The reconstruction of digital humans in motion is a vivid research field at the intersection of computer graphics and computer vision. While the entertainment industry focuses on high-quality avatars reconstructed from multi-view studio setups, our aim is to reconstruct and animate digital humans using commodity hardware like a single webcam to be accessible to everyone. In the past years, we had tremendous success in this effort, by employing optimization-based facial tracking methods like Face2Face which build upon the principle of analysis-by-synthesis, or by applying learned regression methods like MICA or InverseFaceNet that estimate the shape and expression state with a single feed-forward network. Face tracking plays an important role since humans are trained to interpret facial motion, thus, subtle tracking failures lead to a loss of information in a conversation. While regression-based methods show good results for single images, they are predicting very inconsistent 3D geometry for consecutive frames in a video, and, thus, are not applicable for the reconstruction of digital humans. Instead, current avatar reconstruction methods are using optimization-based techniques for tracking or hybrids leveraging methods like MICA to initialize the head shape. On top of this tracking which uses priors in the form of 3D morphable models like FLAME, we developed a series of methods that are able to represent the appearance of a subject including all its fine-scale detail. For example, we introduced 2D and 3D neural rendering and neural scene representation approaches which can be trained in a few minutes (INSTA) or are robust to facial expression tracking errors (GAN-Avatar). In 3VP, we demonstrated how an entire 360° animatable avatar of a human head can be reconstructed from a single camera using neural radiance fields.

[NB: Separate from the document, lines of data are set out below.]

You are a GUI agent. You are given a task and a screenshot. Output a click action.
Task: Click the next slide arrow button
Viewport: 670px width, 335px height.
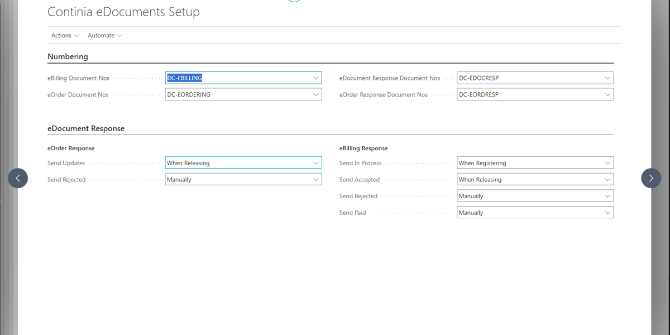651,178
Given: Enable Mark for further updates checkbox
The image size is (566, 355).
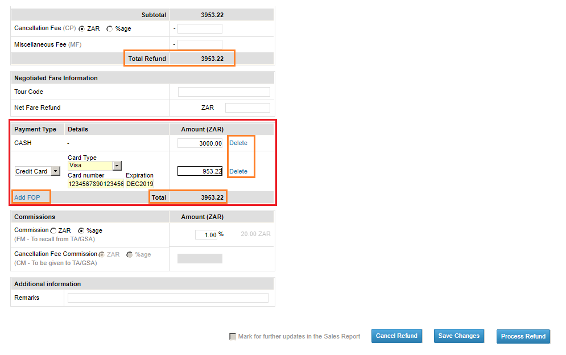Looking at the screenshot, I should click(233, 336).
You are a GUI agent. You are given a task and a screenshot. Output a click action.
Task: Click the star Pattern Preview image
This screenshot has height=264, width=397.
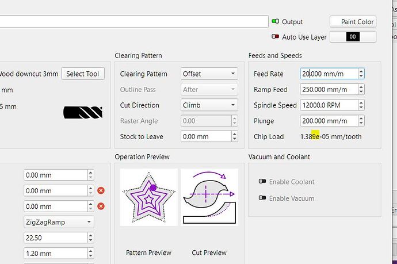148,197
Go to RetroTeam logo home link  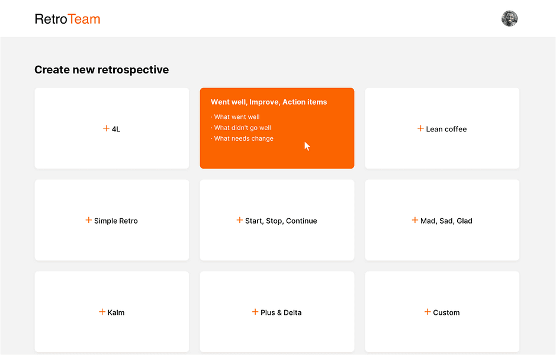coord(68,19)
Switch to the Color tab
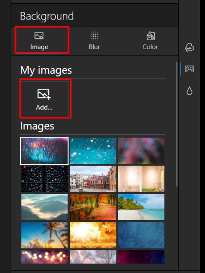The width and height of the screenshot is (205, 273). coord(150,41)
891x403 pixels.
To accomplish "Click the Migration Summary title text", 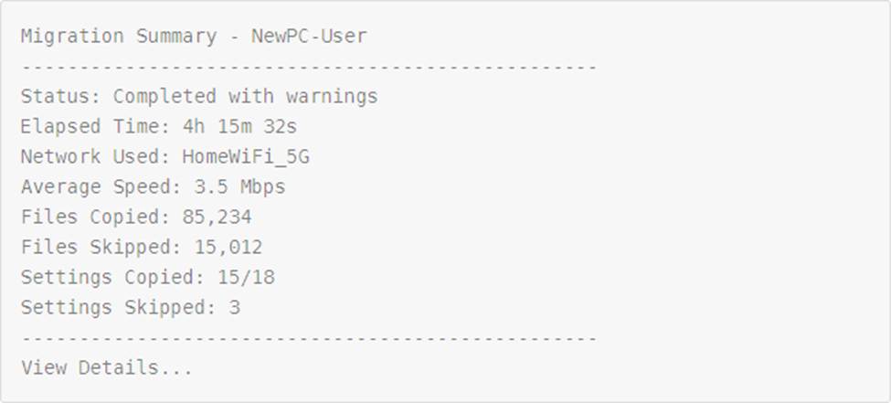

These neural rendering methods revolutionized the field of 3D reconstruction and appearance capturing which we summarized in our EuroGraphics state of the art reports which were presented at several top tier conferences. It is worth noting that these methods are general and can be applied to other objects and even entire scenes (RGBDNeRF, TransformerFusion). Reconstructing objects and scenes is important in the context of human interactions which we ultimately try to model as well. In works like MOVER or MIME, we explicitly handle the reconstruction and modelling of scenes and humans together.